L’assegno post divorzio può essere riconosciuto solo se l’ex coniuge lo richiede dimostrando di non essere autosufficiente dal punto di vista economico, con la conseguenza che è inutile il riferimento al tenore di vita matrimoniale e alla disparità economica tra moglie e marito.

Corte di Cassazione, sez. I Civile, sentenza 29 maggio – 21 giugno 2017, n. 15481
Presidente Di Palma – Relatore Genovese

Fatti di causa

1. La Corte d’appello di Roma ha respinto il reclamo proposto dal signor Lo. Fr. nei riguardi dall’ex coniuge Ri. Ch., contro il decreto del Tribunale di quella stessa città che, in accoglimento della domanda del primo, di revisione, ai sensi dell’art. 9 della legge n. 898 del 1970, delle condizioni del divorzio, statuite nel 2005, riduceva da Euro 250,00 a Euro 100,00 l’assegno di mantenimento dell’ex coniuge, la predetta signora Ch., «sino alla liquidazione in favore di quest’ultima della quota di TFR ex art. 12-bis L. 898/1970», compensando le spese del giudizio tra le parti.

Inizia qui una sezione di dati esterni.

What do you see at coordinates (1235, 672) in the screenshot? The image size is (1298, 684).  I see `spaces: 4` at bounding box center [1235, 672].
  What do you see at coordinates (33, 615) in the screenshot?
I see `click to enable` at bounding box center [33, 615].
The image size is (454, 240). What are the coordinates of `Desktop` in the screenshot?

2. Il giudice distrettuale, premesso che la revisione delle condizioni di divorzio potevano essere disposte soltanto in presenza di giustificati motivi sopravvenuti e che l’assegno in favore del coniuge divorziato andava riconosciuto quando questi non abbia mezzi adeguati e né potrebbe procurarseli per ragioni oggettive, ha affermato che l’originario assegno (di Euro 250,00 mensili) venne disposto (nel 2005) quando la Ch. non aveva redditi e si manteneva con la somma ricevuta, nel corso dell’anno 1999, a seguito del suo collocamento in mobilità, mentre dal gennaio 2010 Ella aveva iniziato a percepire una pensione di Euro 1.141,00 Euro mensili netti, oltre tredicesima, sua unica entrata.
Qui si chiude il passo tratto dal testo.